One problem, a large amount of SAT and ACT scores seem to be missing from the data because not all students were required to submit their scores.

In [None]:
# in case of error, run cell below first
df['totalGradRate'].isna().value_counts()

In [None]:
totalGradRate = (df['Graduation rate - Bachelor degree within 4 years, total']
                 +df['Graduation rate - Bachelor degree within 5 years, total']
                 +df['Graduation rate - Bachelor degree within 6 years, total']
                )/3
#'''
testingPerformance = (df['SAT Critical Reading 75th percentile score']
                      +df['SAT Math 75th percentile score']
                      +df['SAT Writing 75th percentile score']
                      +df['ACT Composite 75th percentile score']
                      )/4
#'''
df['totalGradRate'] = totalGradRate
df['testingPerformance'] = testingPerformance

#df['academicPerformance'] = totalGradRate
df['academicPerformance'] = (totalGradRate+testingPerformance)/2

In [None]:
plt.rcParams["figure.figsize"] = [15, 5]
f, axes = plt.subplots(1, 2)
seaborn.regplot(data=df, x='expense', y='academicPerformance', ax=axes[0])
seaborn.kdeplot(data=df, x='expense', y='academicPerformance', ax=axes[1])
plt.show()

**We can see two distinct clusters of data in the plot. What could they be?**

In [None]:
seaborn.relplot(data=df, 
                x='expense', 
                y='academicPerformance', 
                hue='Sector of institution',
                col='Sector of institution',
)

When the data is graphed through what type of institution it is, the two clusters are separated, and the difference between public and private colleges becomes clear.

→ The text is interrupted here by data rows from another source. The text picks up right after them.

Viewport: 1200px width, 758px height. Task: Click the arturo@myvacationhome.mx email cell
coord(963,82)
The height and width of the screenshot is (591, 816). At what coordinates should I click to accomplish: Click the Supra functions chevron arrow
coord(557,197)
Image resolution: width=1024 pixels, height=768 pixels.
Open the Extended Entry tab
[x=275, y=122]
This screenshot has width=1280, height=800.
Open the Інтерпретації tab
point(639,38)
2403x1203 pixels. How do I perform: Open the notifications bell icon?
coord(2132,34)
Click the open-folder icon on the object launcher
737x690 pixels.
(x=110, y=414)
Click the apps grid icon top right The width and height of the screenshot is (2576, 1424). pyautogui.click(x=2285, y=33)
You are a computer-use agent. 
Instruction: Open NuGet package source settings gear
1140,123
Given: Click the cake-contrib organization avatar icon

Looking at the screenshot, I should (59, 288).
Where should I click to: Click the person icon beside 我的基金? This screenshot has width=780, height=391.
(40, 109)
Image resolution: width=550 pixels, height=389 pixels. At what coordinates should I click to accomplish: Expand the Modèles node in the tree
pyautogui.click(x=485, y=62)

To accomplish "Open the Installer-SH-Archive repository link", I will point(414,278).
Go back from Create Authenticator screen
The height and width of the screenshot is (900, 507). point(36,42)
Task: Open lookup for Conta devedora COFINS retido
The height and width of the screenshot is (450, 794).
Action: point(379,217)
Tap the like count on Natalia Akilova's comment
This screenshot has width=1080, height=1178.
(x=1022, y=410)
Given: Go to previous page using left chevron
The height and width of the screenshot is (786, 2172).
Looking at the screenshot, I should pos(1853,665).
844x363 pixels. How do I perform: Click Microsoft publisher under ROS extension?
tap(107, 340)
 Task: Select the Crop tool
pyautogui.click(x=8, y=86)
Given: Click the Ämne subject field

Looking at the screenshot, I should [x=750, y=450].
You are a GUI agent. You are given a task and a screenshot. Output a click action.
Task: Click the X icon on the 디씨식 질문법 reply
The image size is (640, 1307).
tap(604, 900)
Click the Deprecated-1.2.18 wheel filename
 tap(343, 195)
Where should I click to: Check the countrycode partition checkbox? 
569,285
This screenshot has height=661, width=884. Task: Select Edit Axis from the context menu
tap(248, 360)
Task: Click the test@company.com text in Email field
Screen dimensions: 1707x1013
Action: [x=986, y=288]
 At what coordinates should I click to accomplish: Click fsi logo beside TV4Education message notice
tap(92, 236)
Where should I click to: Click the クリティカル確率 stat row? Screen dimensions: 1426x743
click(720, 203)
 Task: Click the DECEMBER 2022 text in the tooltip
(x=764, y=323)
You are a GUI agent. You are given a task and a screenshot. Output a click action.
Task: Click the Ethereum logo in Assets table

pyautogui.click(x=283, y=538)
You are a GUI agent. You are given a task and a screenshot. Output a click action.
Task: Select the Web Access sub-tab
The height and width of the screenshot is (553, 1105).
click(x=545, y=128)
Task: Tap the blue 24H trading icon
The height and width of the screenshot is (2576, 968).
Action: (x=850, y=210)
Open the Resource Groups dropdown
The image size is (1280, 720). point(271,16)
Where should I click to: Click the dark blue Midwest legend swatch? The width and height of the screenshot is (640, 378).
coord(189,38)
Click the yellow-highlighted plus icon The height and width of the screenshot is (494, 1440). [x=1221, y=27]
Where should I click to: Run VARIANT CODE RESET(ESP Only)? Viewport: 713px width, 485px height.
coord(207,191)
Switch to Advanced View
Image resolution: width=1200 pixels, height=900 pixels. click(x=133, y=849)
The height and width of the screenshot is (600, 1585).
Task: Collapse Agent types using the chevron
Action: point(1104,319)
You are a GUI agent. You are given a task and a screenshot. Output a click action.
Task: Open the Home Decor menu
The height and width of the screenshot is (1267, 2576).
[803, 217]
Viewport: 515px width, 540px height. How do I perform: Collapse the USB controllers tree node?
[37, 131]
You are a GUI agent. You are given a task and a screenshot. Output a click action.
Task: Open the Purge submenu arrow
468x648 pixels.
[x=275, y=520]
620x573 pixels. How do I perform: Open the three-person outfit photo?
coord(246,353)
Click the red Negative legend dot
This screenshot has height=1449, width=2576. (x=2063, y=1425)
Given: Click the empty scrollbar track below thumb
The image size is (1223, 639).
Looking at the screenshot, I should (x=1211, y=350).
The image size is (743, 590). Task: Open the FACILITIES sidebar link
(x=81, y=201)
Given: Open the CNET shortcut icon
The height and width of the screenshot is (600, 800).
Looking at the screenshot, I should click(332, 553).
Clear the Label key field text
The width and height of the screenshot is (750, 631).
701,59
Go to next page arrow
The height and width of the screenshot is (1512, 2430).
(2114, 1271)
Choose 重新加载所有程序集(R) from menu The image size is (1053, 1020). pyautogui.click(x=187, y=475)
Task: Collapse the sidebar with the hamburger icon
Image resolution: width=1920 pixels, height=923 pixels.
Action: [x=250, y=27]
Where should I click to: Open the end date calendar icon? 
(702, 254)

It seems that most private colleges tend to increase in academic performance as their price goes up, but public colleges' academic performance vary within the small range of tuition cost.

## Colleges that Deserve Special Recognition

**First, let's look at the best public colleges money can buy.**

In [None]:
import plotly.express as px

In [None]:
pu = df[ df['Sector of institution'] == 'Public, 4-year or above' ]
pu = pu[['Name', 'FIPS state code', 'expense', 'academicPerformance']]
pu = pu.dropna()

In [None]:
px.scatter(pu, x='expense', y='academicPerformance', hover_data=['Name', 'FIPS state code'], color='expense')

**Now let's look at the best private colleges for your money.**

In [None]:
pr = df[ df['Sector of institution'] == 'Private not-for-profit, 4-year or above' ]
pr = pr[['Name', 'FIPS state code', 'expense', 'academicPerformance']]
pr = pr.dropna()

In [None]:
px.scatter(pr, x='expense', y='academicPerformance', hover_data=['Name', 'FIPS state code'], color='expense')

These two interactive graphs could be a great resource for high school seniors looking for colleges/universities, or even current college undergraduates looking for better options than the current college they're attending.